Larry Harmon, a 59-year-old software engineer and Navy vet, went the polls in 2015 in his hometown of Kent, Ohio, to vote on a state ballot initiative. But poll workers told him he was no longer registered and could not vote. “I felt embarrassed and stupid at the time,” Harmon told Reuters. “The more I think about it, the madder I am,” he said. Harmon voted for Barack Obama in 2008 but had not returned to vote until 2015. He later learned that he was purged from the rolls in Ohio for “infrequent voting” because he had not voted in a six-year period, even though he hadn’t moved or done anything to change his registration status. The same thing is now happening to tens of thousands of voters across the state. The fear is that voters who cast ballots in 2008 but have not participated since, particularly first-time voters for Obama, will show up in 2016 to find that they are no longer registered. Ohio has purged more voters over a 5-year period than any other state.

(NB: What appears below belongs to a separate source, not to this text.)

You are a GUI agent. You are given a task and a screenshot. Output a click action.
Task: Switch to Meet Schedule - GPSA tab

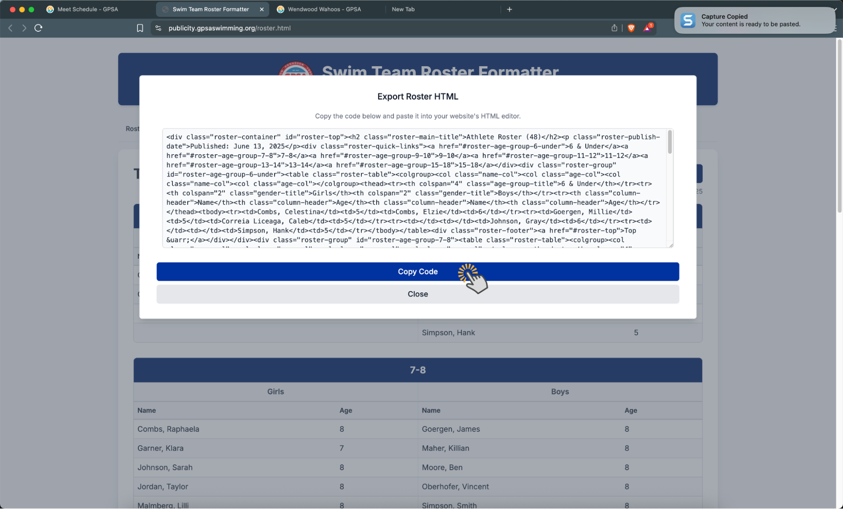pyautogui.click(x=88, y=9)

At least 144,000 voters in Ohio’s three largest counties, home to Cleveland, Columbus, and Cincinnati, were purged since the 2012 election, with voters in Democratic-leaning neighborhoods twice as likely to be removed as those in Republican-leaning ones, according to a Reuters analysis by Andy Sullivan and Grant Smith. That includes 40,000 voters purged in Cleveland’s Cuyahoga County, where the GOP convention is taking place this week. These cities are heavily Democratic, with large minority populations, and there’s a clear partisan and racial disparity to the state’s voter purge.
… Ohio’s Republican Secretary of State Jon Husted says more than 2 million voters have been purged since 2011. From 2011 to 2014, 846,000 were struck for infrequent voting and 480,000 for moving. “Of the 2 million purged, 1.2 million are questionable purges,” says State Representative Kathleen Clyde, a Democrat from Kent who has led opposition to the purge. “We shouldn’t be playing games with people’s voter registrations and fundamental right to vote. Instead we should be trying to get them to the polls.”
The purge works like this: If a voter misses an election, Ohio sends them a letter making sure their address is still current. If the voter doesn’t respond, Ohio puts them on an inactive list, and if the voter doesn’t vote in the next two elections they are removed from the rolls.